OP – Quando conversamos, em agosto, no Rio de Janeiro na reunião do Integra Brasil com o BNDES (Banco Nacional do Desenvolvimento), a senhora disse que o Ceará estava cotado para receber um Centro de Distribuição. Esses planos estão mantidos?
Luiza - Lógico! A gente está fazendo um Centro de Distribuição na Bahia, depois vamos botar no Ceará. Eu já conversei com o Governo do Ceará, mas não oficialmente. Ainda vamos conversar. 

OP – A senhora tem quatro netos. A senhora pensa em colocá-los na empresa mais adiante?
Luiza – Eles ainda são muito pequenos. O mais velho tem sete anos. Nem os meus filhos foram criados para trabalhar na empresa, muito menos meus netos. Eles só foram criados para ser profissionais. Aqui ou fora daqui. Pode ser uma influência, mas também pode não ser. Minha filha, por exemplo, foi mexer com cozinha, então depende muito da vocação deles. 

OP – A senhora ficou viúva há quatro anos. Como foi essa fase?
Luiza - Na empresa, nada mudou porque meu marido nunca teve negócio aqui dentro. Particularmente, é uma dor muito grande. É uma perda muito séria. É a perda de um conselheiro. Mas ele não tinha nenhum vínculo com a empresa. Nós temos um acordo com os acionistas em que os agregados que entram da família não podem trabalhar na empresa. O meu marido tinha as coisas dele, particulares. 

OP – Como é a sua rotina hoje no trabalho?
Luiza - Na empresa, trabalho umas 10 horas (ao dia). Em casa, eu levo um iPad. Eu tenho uma linha direta com o cliente. Mas assim: eu tenho tempo para tudo. Assisto novela, leio jornal. Eu tenho amigos, uma vida é normal. 

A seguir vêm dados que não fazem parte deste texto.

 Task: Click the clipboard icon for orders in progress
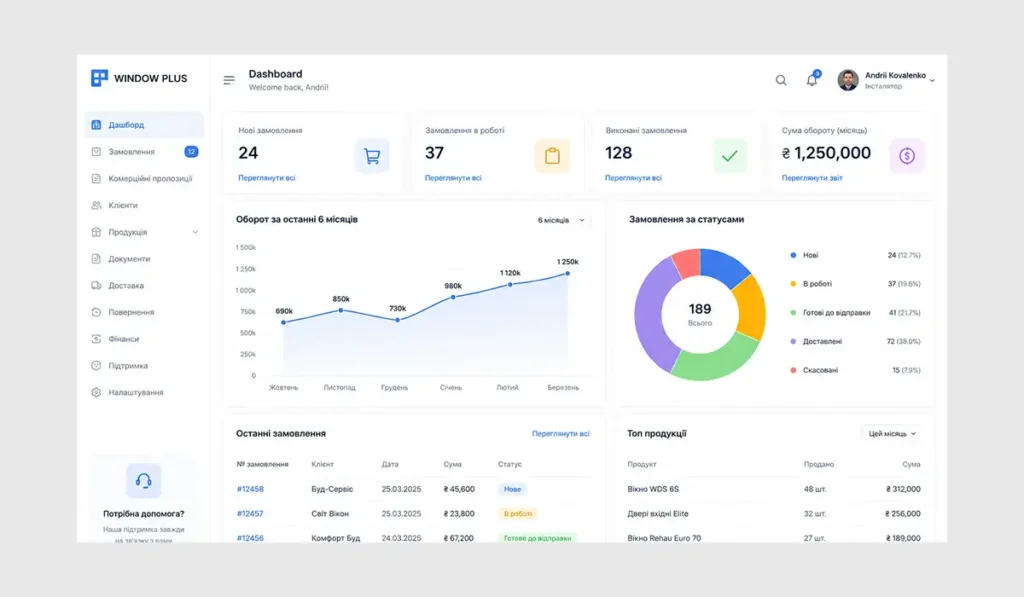pyautogui.click(x=552, y=155)
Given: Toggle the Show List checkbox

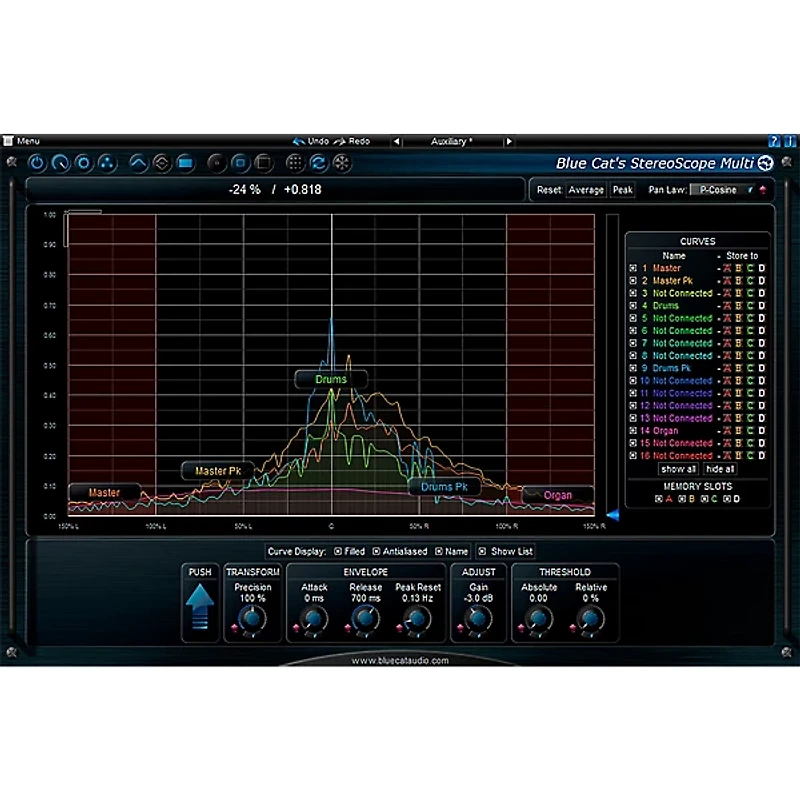Looking at the screenshot, I should coord(481,551).
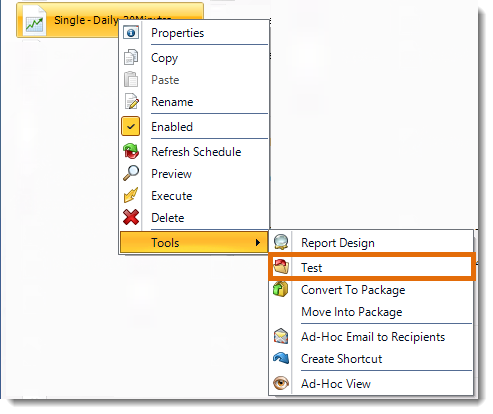Expand the Tools submenu arrow
Image resolution: width=493 pixels, height=414 pixels.
coord(258,242)
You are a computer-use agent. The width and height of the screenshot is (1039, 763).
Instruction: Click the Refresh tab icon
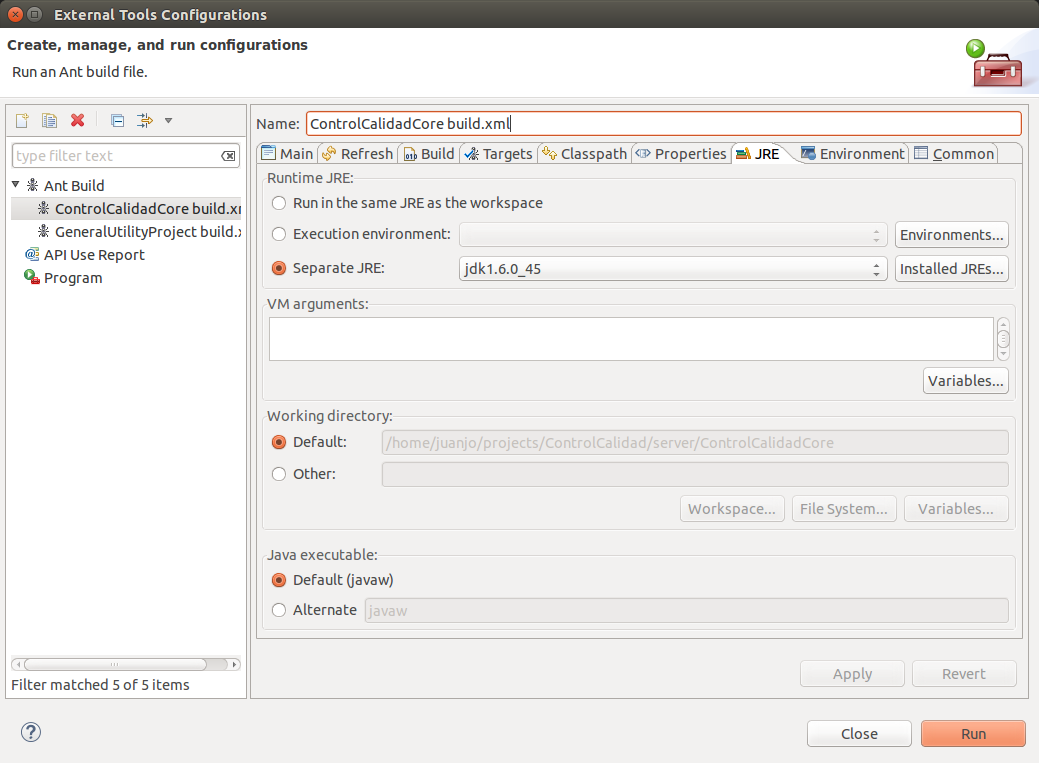tap(327, 153)
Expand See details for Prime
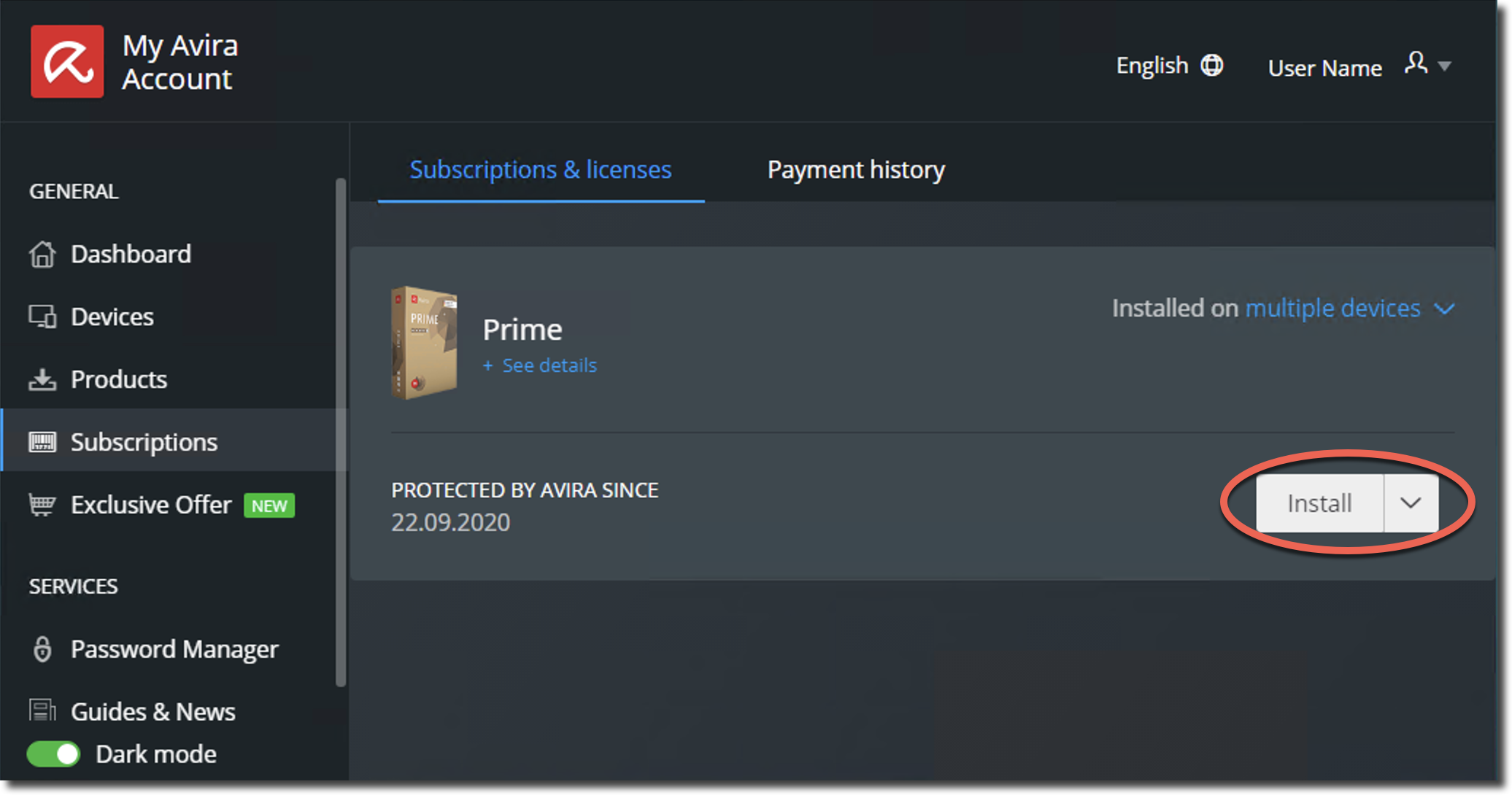This screenshot has height=795, width=1512. pos(540,365)
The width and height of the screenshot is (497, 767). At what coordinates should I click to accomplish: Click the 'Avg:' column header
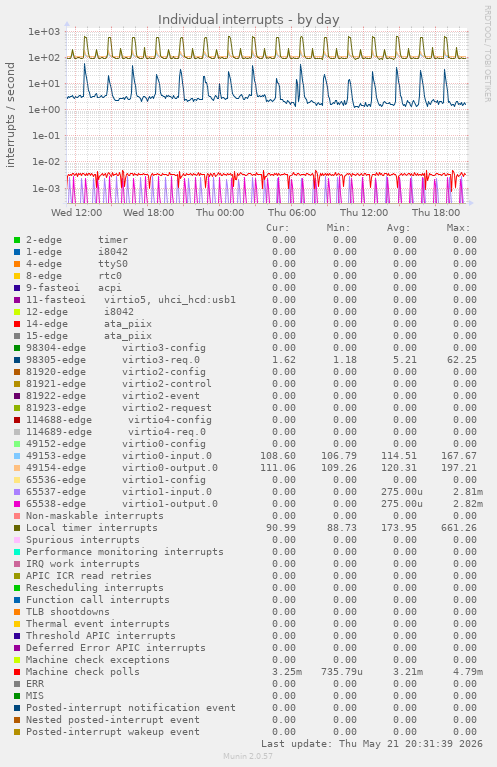click(x=399, y=228)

OP – Com o Magazine Luiza tão presente no Brasil, a senhora conhece bem o País?
Luiza - Bem, não. Eu acho que conhecer bem o Brasil é difícil, mas eu sou bem apaixonada. A Magazine Luiza canta o Hino Nacional há 10 anos. Tive contato com as cidades onde abrimos unidades, fomos falar com os funcionários, com os governos. Na época, eu tive muito aí (no Ceará).

Perfil

Nascida em uma família de comerciantes, Luiza Helena Trajano Inácio Rodrigues começou a trabalhar aos 11 anos na loja fundada por seus tios, o casal Luiza Trajano e Pelegrino José Donato, em 1957 em Franca, no interior de São Paulo. No começo, Luiza aproveitava o período das férias para vender e ganhar comissões. As 18 anos entrou definitivamente na empresa, onde passou por todos os setores até tornar-se superintendente do Magazine Luiza, cargo que já havia sido ocupado por seu pai. Em 1998, o Magazine Luiza entrou, pela primeira vez, na lista das melhores empresas para se trabalhar no Brasil, em pesquisa do Instituto Great Place to Work. Em 2002, Luiza ganhou o prêmio Empreendedor do Ano, concedido pela empresa Ernst & Young. Em 2011, o Magazine Luiza abriu o capital na Bolsa de Valores e realiza sua 13ª aquisição de redes da sua história. Viúva desde 2009, do também empresário Erasmo Rodrigues, com quem foi casada por mais de 35 anos, Luiza tem quatro netos é mãe de três filhos: Frederico, que segue seus passos na empresa, Ana Luiza, chef de cozinha, e Luciana, publicitária. 

LUIZA TRAJANO NO CEARÁ
O Magazine Luiza tem 21 lojas no Ceará, sendo 11 em Fortaleza e as demais no Interior. Nos planos para o Estado, está um Centro de Distribuição. “Depois que a gente terminar o de Salvador, vamos abrir um aí”. A relação com o Estado também é afetiva. Viúva de Erasmo Fernandes Rodrigues, ela é nora de uma cearense. Por influência da avó, a filha da empresária, a chef Ana Luiza, cozinha pratos típicos do Ceará. E Luiza Trajano diz que adora, inclusive buchada.